Phase 1: Constants Definition (Low Risk)

  1. Create engine/models/bitfield_constants.py with all bit positions and masks
  2. Update generated_packer.py to use constants (will be overwritten on next sync)
  3. Update ability.py to use constants where possible

Phase 2: Generator Enhancement (Medium Risk)

  1. Modify tools/sync_metadata.py to use constants in generated code
  2. Add visual diagram output to the generator
  3. Test that generated code compiles correctly

Phase 3: Documentation (No Risk)

  1. Add comprehensive docstrings to constants file
  2. Create visual layout diagrams in SKILL.md
  3. Add examples of packed values

Phase 4: Optional Advanced Improvements

  1. Implement specification-driven code generation
  2. Add debug visualization tools
  3. Consider using Python's dataclasses with __post_init__ for validation

Risk Assessment

Change Risk Level Reason
Adding constants file Low Pure addition, no breaking changes
Updating ability.py Medium Existing logic may have edge cases
Modifying sync_metadata.py Medium Changes affect generated code
Refactoring packer generation High Could break existing bytecode compatibility

Recommendation: Start with Phase 1 (constants) and Phase 3 (documentation).

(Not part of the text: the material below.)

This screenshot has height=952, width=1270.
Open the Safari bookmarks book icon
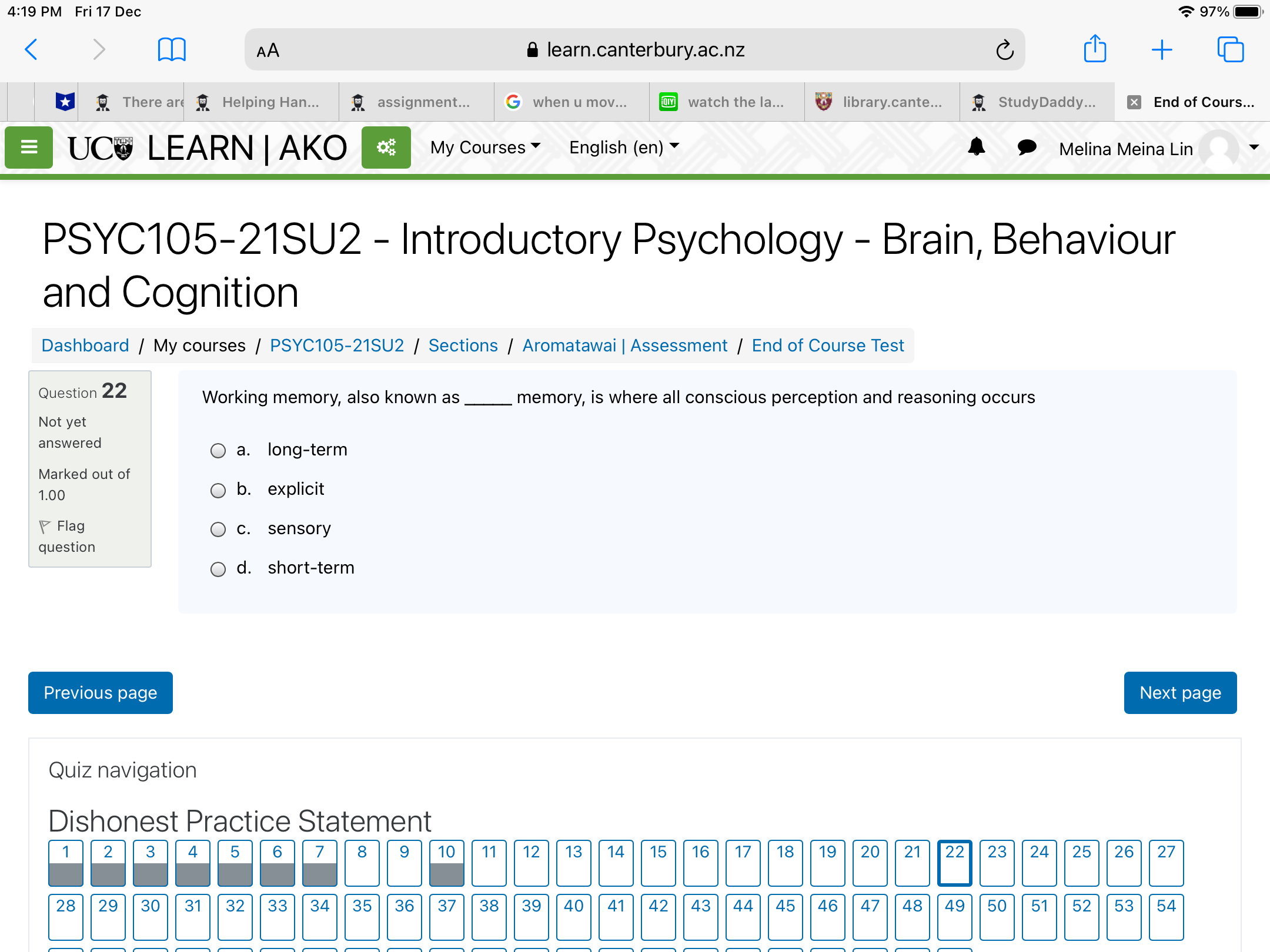172,50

Avoid Phase 2 and 4 until the system is stable.


Files to Modify

File Changes
plans/ability_bitpacking_analysis.md This document
engine/models/bitfield_constants.py NEW - Central constants
engine/models/ability.py Use constants where applicable
tools/sync_metadata.py Generate using constants
.agent/skills/ability_compilation_bytecode/SKILL.md Add visual diagrams

Conclusion

The current bitpacking implementation works but lacks readability. The main improvements should focus on:

  1. Named constants - Replace magic numbers with named bit positions and masks
  2. Visual documentation - Add diagrams showing the complete layout
  3. Generator improvements - Make the code generator produce more readable output
  4. Debug tools - Help developers visualize packed values

The highest-impact, lowest-risk approach is to create a central constants file and add comprehensive documentation. More ambitious changes (like refactoring the code generator) should be carefully tested.